Go through the material underneath and show every line where the string "agent" occurs.
Start of Block
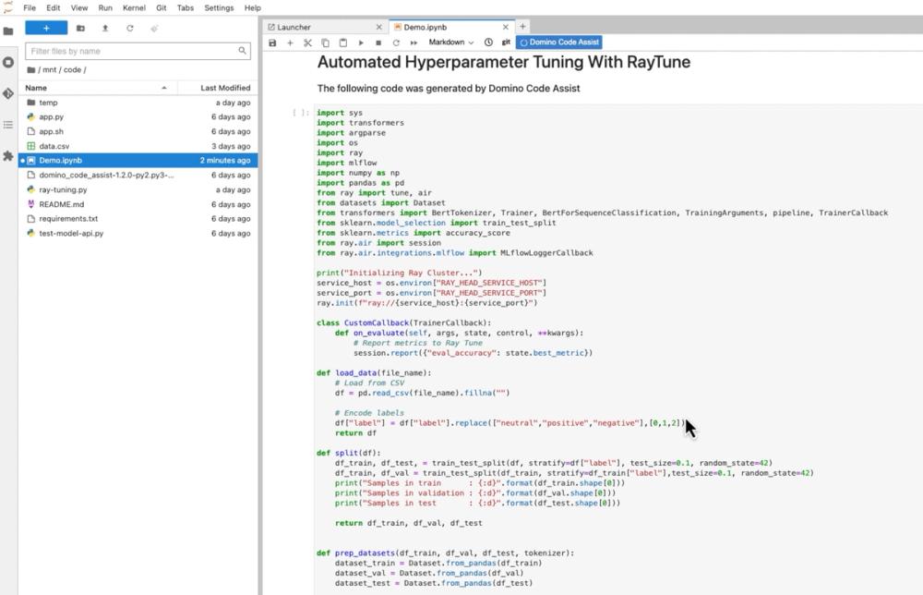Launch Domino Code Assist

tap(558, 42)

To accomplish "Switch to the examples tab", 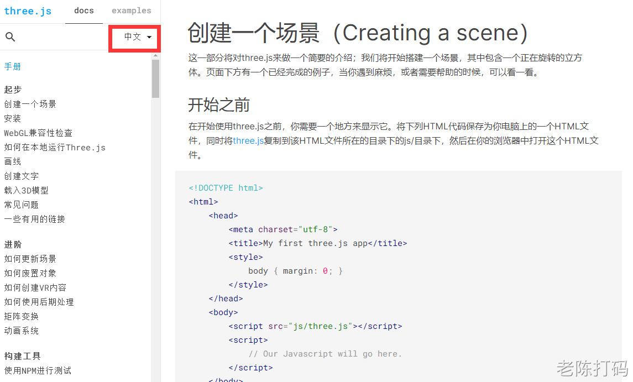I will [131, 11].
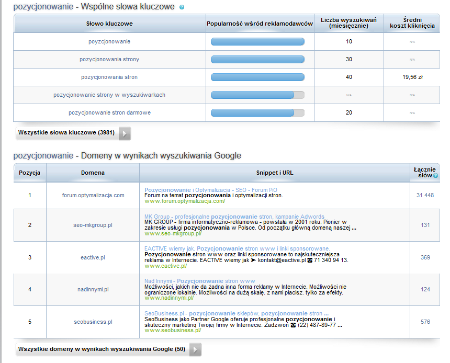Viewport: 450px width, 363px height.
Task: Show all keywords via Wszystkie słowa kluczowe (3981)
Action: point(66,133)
End of Block
Start of Block
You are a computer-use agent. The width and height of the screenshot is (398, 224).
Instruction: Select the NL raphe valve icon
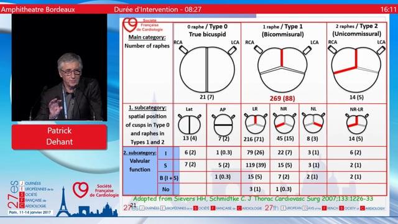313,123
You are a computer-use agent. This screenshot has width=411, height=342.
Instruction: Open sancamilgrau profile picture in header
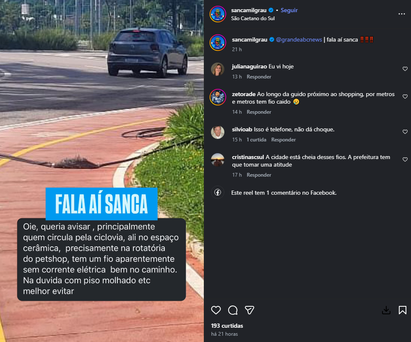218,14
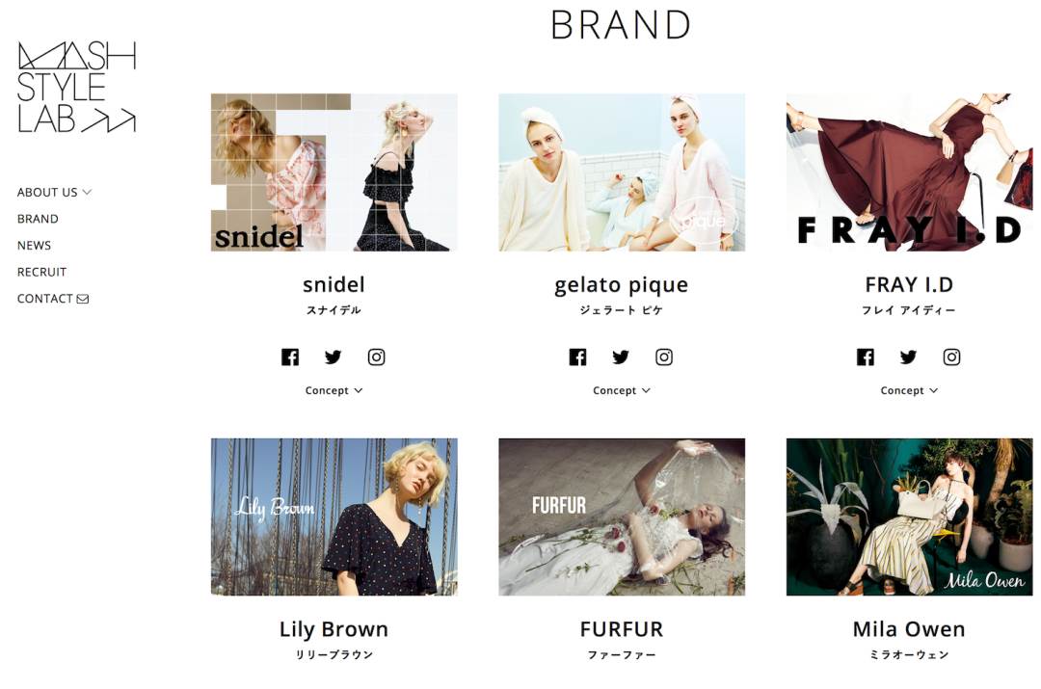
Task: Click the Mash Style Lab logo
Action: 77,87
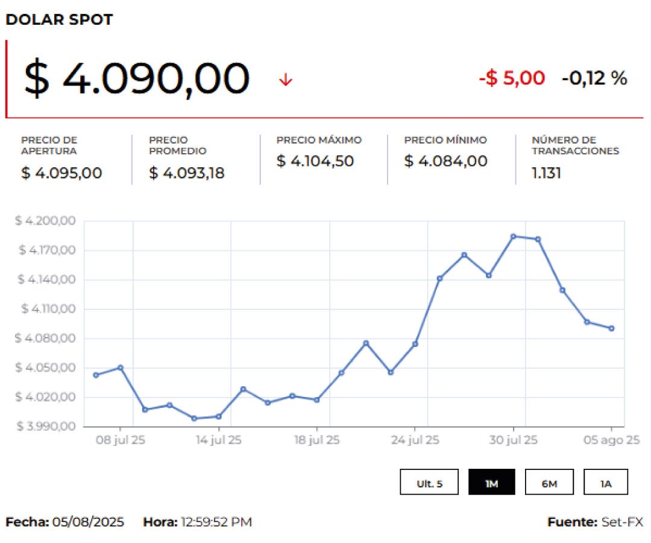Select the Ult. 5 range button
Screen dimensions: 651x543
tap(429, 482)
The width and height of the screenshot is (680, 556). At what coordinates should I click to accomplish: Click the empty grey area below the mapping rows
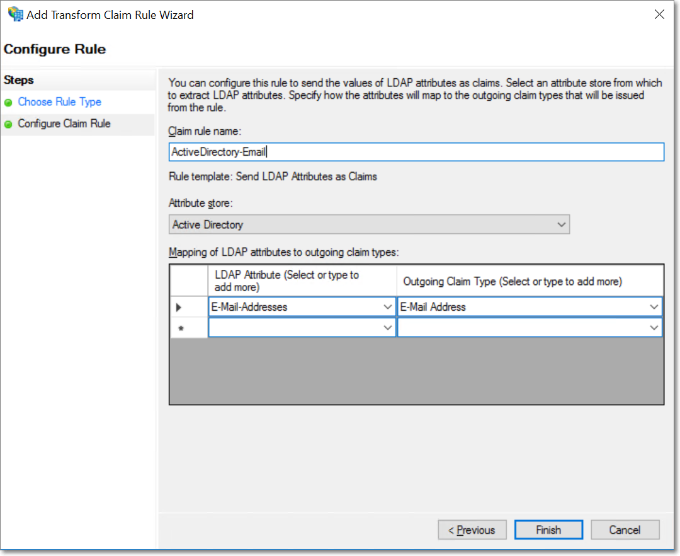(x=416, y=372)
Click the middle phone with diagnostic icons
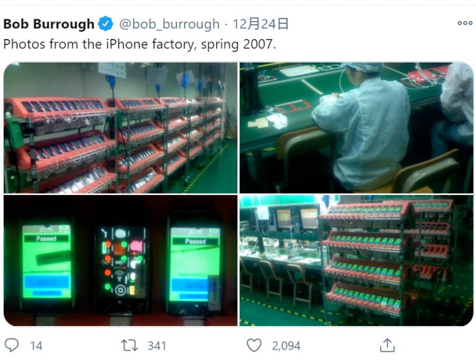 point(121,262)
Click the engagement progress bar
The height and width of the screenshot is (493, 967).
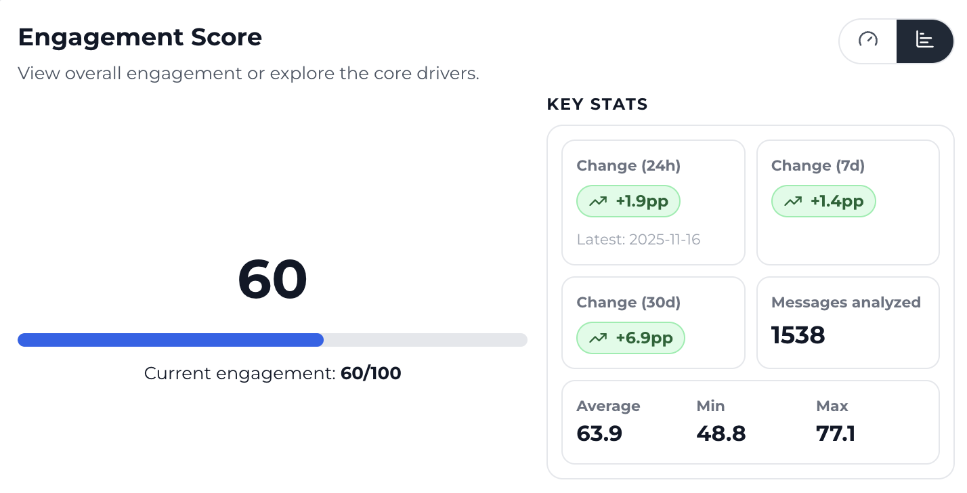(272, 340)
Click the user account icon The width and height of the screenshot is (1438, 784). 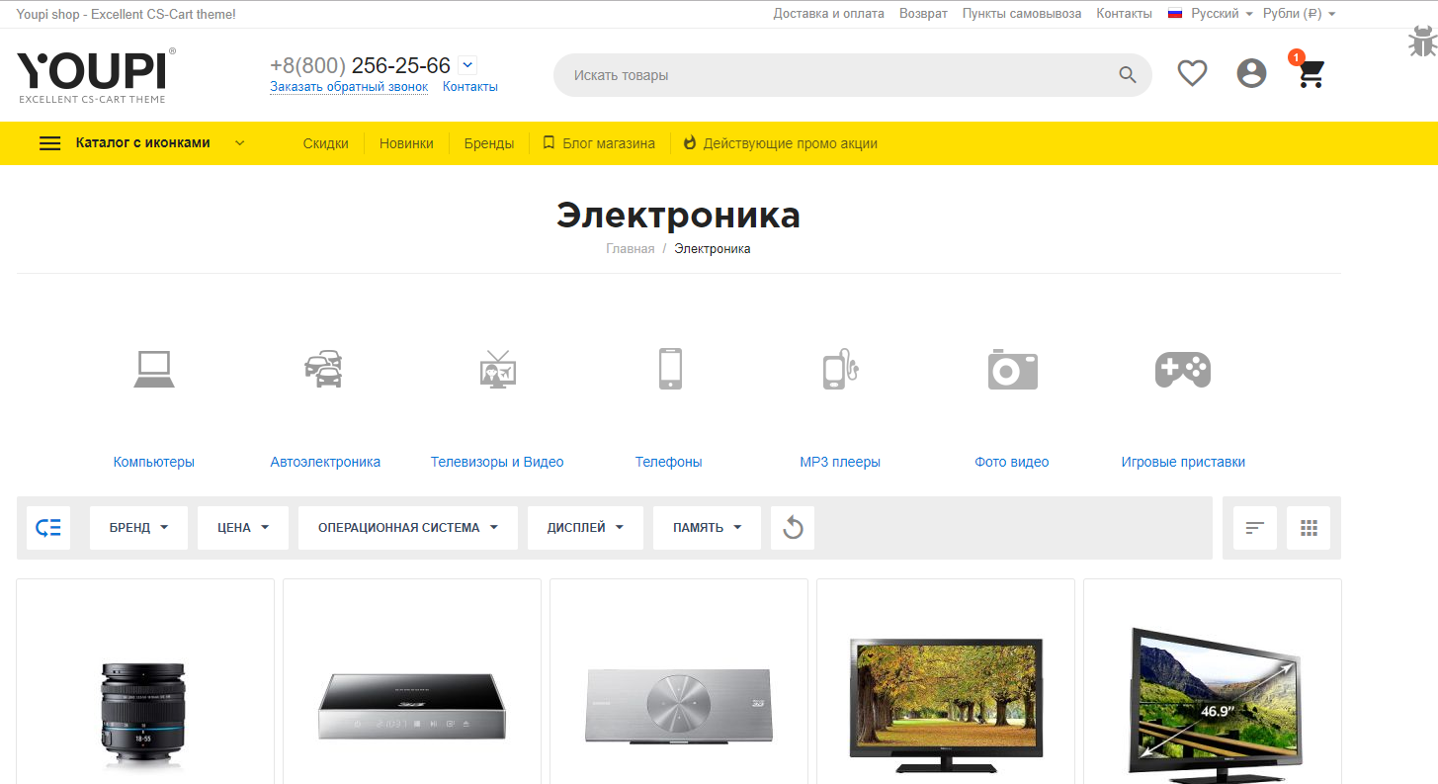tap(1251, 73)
End of Block
Start of Block
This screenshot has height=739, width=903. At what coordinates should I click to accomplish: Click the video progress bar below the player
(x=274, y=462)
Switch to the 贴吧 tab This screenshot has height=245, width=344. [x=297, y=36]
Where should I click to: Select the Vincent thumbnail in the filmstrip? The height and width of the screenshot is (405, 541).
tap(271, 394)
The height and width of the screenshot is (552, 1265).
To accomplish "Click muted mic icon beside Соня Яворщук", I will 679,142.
End of Block
--- COMPLETED TASK ---
You are a computer-use agent. The width and height of the screenshot is (398, 224).
You are a computer-use agent. This screenshot has width=411, height=342.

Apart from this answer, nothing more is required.